WORK REQUIRED
Repeat the lines of the data exactly, from the first one through the one that contains "Task: Open Run configurations dropdown arrow".
[LISTED RECORDS]
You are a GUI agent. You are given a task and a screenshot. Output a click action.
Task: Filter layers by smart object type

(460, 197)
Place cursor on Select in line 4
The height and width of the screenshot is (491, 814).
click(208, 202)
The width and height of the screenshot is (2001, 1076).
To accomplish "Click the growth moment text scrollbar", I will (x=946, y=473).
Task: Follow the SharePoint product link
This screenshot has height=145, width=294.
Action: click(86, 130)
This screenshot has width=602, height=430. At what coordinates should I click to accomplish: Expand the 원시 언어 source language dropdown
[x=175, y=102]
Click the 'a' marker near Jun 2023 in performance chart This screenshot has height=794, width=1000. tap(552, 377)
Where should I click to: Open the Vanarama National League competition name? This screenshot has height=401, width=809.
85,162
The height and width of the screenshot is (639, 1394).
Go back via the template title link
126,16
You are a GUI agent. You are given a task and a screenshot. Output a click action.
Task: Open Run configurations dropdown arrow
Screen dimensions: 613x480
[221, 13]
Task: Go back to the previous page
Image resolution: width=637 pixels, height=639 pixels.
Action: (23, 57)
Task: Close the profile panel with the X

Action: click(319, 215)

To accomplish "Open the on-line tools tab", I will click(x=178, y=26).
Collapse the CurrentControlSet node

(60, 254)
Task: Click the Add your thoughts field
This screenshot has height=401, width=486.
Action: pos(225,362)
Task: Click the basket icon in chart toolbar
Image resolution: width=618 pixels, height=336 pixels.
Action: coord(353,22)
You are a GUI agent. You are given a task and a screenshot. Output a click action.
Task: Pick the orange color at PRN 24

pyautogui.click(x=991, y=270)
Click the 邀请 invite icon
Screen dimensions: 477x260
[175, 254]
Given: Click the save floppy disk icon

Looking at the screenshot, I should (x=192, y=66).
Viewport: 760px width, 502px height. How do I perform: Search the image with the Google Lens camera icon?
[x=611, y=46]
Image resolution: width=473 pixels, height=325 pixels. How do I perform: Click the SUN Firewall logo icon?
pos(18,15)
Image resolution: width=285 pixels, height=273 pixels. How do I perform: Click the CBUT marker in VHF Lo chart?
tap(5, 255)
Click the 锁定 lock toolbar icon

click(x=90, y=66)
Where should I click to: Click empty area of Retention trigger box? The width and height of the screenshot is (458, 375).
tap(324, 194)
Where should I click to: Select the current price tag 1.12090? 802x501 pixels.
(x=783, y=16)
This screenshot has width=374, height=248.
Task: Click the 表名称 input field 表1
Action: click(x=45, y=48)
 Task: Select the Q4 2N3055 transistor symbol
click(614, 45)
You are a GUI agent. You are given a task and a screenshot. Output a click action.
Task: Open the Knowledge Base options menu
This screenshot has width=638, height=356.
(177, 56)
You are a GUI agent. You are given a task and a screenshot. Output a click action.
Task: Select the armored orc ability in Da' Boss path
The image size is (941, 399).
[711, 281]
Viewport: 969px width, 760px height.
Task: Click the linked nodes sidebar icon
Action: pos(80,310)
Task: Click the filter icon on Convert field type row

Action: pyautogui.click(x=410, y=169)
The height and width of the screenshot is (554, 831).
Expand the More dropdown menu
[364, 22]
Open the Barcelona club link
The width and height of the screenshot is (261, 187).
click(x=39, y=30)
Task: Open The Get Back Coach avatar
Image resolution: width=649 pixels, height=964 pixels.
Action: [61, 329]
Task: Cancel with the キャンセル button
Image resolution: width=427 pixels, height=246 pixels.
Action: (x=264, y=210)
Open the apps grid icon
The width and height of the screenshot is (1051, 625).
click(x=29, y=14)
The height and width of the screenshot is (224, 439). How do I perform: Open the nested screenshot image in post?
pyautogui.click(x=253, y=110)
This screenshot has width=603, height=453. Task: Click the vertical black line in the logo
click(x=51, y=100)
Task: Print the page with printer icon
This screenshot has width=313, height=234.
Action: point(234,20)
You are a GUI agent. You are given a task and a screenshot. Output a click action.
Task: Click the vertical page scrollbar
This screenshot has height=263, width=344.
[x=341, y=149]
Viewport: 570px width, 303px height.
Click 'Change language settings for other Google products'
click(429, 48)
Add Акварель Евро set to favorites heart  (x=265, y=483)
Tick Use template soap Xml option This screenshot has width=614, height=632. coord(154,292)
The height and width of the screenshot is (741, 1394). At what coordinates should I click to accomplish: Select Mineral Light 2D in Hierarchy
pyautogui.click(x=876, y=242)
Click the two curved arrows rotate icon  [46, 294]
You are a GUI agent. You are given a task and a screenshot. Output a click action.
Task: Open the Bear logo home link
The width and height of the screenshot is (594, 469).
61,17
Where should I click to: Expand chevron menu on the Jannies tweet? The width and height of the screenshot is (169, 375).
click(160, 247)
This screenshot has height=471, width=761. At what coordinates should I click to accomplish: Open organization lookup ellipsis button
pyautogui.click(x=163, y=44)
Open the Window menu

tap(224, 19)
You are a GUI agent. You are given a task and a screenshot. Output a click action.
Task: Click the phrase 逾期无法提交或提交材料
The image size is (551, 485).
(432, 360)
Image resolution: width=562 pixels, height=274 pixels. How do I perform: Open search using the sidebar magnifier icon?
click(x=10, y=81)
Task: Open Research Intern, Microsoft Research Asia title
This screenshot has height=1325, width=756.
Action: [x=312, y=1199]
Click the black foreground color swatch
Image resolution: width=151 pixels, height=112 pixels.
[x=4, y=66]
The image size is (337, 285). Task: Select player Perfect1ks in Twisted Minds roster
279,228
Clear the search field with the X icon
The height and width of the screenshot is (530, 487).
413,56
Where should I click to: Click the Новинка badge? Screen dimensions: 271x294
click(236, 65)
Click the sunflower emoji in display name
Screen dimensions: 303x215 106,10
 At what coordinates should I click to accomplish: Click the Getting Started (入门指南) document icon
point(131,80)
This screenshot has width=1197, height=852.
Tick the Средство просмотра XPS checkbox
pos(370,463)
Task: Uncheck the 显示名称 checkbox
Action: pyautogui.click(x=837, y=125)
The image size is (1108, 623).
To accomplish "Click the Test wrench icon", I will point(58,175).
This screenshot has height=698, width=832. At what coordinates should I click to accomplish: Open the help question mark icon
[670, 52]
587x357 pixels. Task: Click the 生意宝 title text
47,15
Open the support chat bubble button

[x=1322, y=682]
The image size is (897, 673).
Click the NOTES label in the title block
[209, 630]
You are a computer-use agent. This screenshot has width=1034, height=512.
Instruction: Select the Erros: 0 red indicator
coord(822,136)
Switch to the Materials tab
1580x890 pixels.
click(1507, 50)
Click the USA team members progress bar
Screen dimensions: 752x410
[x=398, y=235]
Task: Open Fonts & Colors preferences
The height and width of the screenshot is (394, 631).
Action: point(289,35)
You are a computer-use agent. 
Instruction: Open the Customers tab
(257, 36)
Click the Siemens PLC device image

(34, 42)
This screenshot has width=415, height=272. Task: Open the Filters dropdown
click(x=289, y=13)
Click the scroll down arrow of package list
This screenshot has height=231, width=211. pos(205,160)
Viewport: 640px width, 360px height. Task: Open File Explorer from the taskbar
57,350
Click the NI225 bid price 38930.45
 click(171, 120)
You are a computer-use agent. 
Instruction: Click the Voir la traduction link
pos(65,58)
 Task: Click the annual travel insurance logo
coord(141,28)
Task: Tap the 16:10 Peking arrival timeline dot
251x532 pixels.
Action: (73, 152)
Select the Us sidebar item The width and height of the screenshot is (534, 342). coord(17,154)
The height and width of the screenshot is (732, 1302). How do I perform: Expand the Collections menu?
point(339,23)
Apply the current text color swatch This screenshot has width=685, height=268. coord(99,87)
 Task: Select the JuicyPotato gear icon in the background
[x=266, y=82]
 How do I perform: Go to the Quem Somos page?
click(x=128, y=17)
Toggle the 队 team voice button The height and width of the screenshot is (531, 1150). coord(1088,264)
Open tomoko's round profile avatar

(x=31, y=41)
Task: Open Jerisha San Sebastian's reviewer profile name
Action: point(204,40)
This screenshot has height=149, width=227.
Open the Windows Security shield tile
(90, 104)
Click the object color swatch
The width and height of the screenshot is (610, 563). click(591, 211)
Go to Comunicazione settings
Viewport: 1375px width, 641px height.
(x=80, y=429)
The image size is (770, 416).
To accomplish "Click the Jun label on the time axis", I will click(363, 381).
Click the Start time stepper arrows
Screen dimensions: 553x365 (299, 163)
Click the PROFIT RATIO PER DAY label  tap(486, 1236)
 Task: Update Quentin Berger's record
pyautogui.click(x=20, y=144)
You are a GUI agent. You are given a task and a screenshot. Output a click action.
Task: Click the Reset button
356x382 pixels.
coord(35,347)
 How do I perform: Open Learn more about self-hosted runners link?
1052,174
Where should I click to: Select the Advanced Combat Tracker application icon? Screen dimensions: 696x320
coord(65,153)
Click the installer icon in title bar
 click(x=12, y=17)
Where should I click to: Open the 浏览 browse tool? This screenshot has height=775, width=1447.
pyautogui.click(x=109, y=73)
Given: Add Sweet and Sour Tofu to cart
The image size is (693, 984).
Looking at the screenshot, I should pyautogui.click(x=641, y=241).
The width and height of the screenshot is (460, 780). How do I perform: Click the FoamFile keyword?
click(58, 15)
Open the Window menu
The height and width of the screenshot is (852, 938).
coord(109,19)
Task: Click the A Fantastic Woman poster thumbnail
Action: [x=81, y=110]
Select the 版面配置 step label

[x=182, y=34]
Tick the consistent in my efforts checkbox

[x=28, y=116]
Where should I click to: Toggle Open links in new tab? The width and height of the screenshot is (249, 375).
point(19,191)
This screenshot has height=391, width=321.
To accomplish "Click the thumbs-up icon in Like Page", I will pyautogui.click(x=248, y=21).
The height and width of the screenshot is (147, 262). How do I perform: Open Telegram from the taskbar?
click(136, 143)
[/LISTED RECORDS]
ANSWER TO THIS EXERCISE
You are a GUI agent. You are given a task and a screenshot. Output a click action.
Task: Filter layers by smart object type

(460, 197)
Place cursor on Select in line 4
The height and width of the screenshot is (491, 814).
click(208, 202)
The width and height of the screenshot is (2001, 1076).
To accomplish "Click the growth moment text scrollbar", I will (x=946, y=473).
Task: Follow the SharePoint product link
This screenshot has height=145, width=294.
Action: click(86, 130)
This screenshot has width=602, height=430. At what coordinates should I click to accomplish: Expand the 원시 언어 source language dropdown
[x=175, y=102]
Click the 'a' marker near Jun 2023 in performance chart This screenshot has height=794, width=1000. tap(552, 377)
Where should I click to: Open the Vanarama National League competition name? This screenshot has height=401, width=809.
85,162
The height and width of the screenshot is (639, 1394).
Go back via the template title link
126,16
You are a GUI agent. You are given a task and a screenshot. Output a click action.
Task: Open Run configurations dropdown arrow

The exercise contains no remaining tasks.